## Activity
Reproduce exactly the lines from the one containing "Where should I click to: Switch" through the end of the listing, minus the pictures.

## Stored data

● ● ● ● ● ● ●

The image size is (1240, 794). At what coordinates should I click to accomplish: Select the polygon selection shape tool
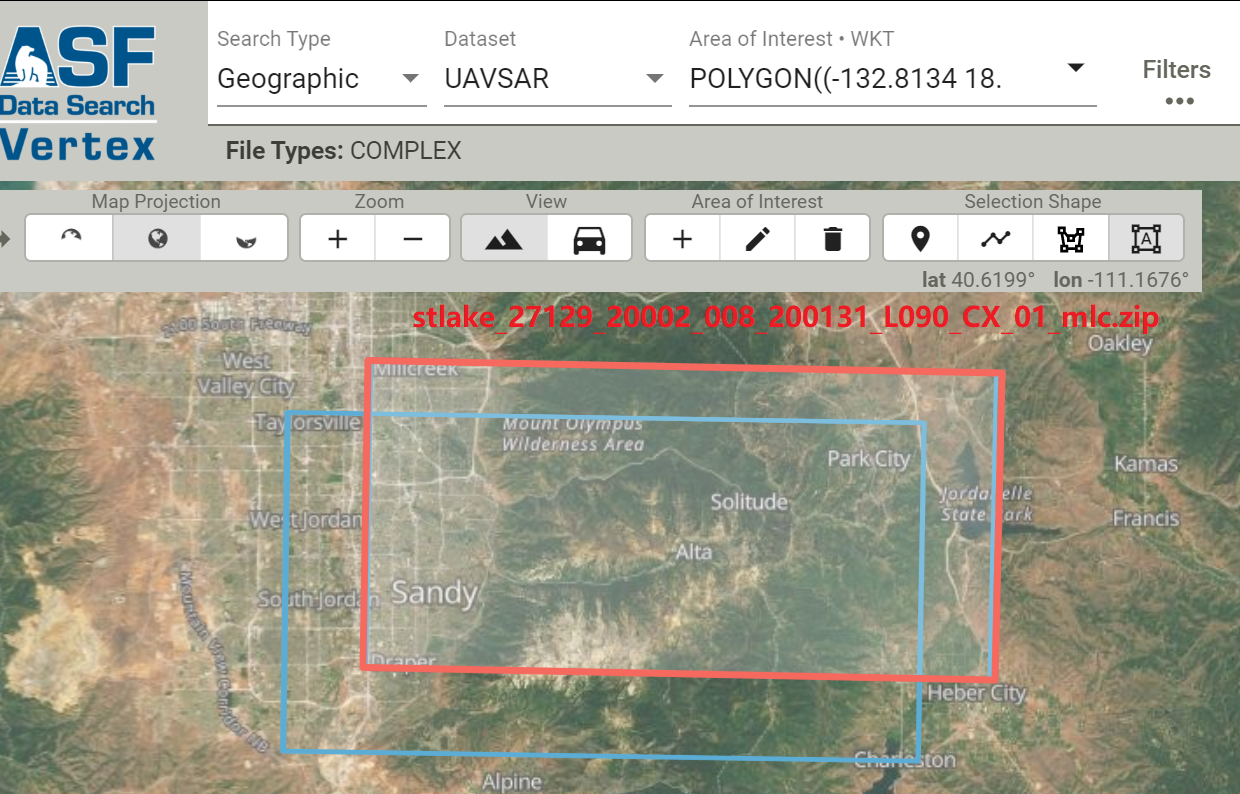(1070, 238)
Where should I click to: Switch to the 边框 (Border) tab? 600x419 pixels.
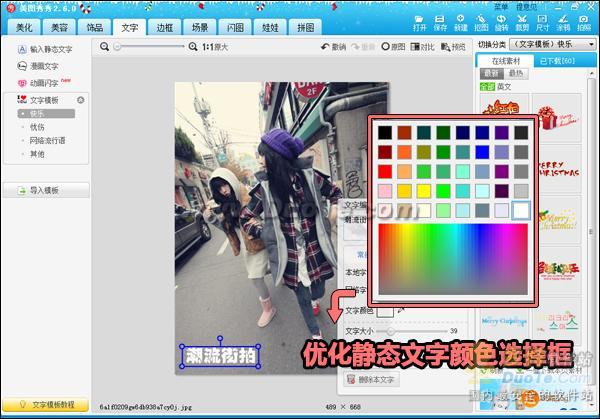(164, 28)
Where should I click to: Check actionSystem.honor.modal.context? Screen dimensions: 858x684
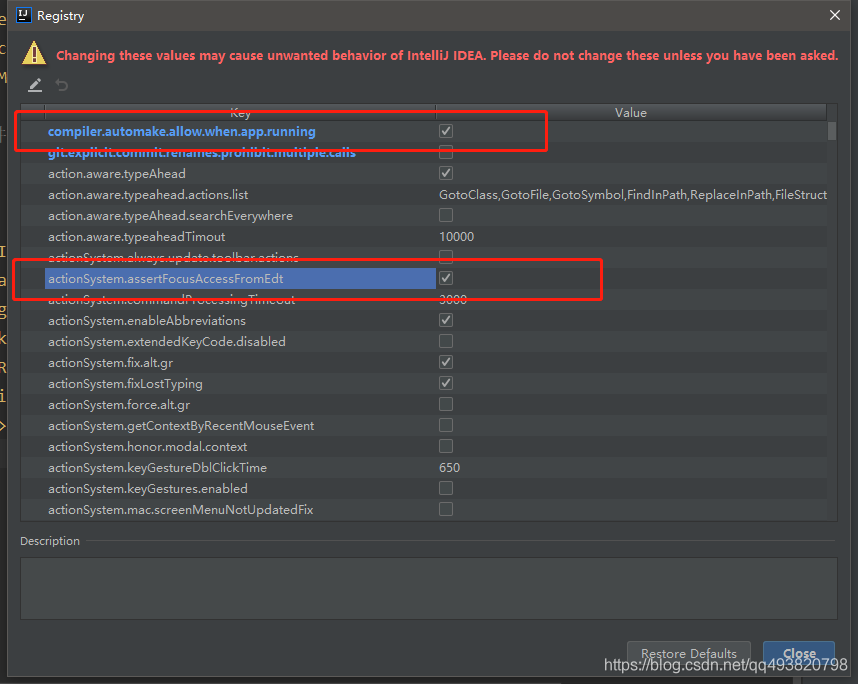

● ● ● ● ● ● ●

## Response
Where should I click to: Switch to the 边框 (Border) tab? 600x419 pixels.
(164, 28)
Where should I click to: Check actionSystem.honor.modal.context? Screen dimensions: 858x684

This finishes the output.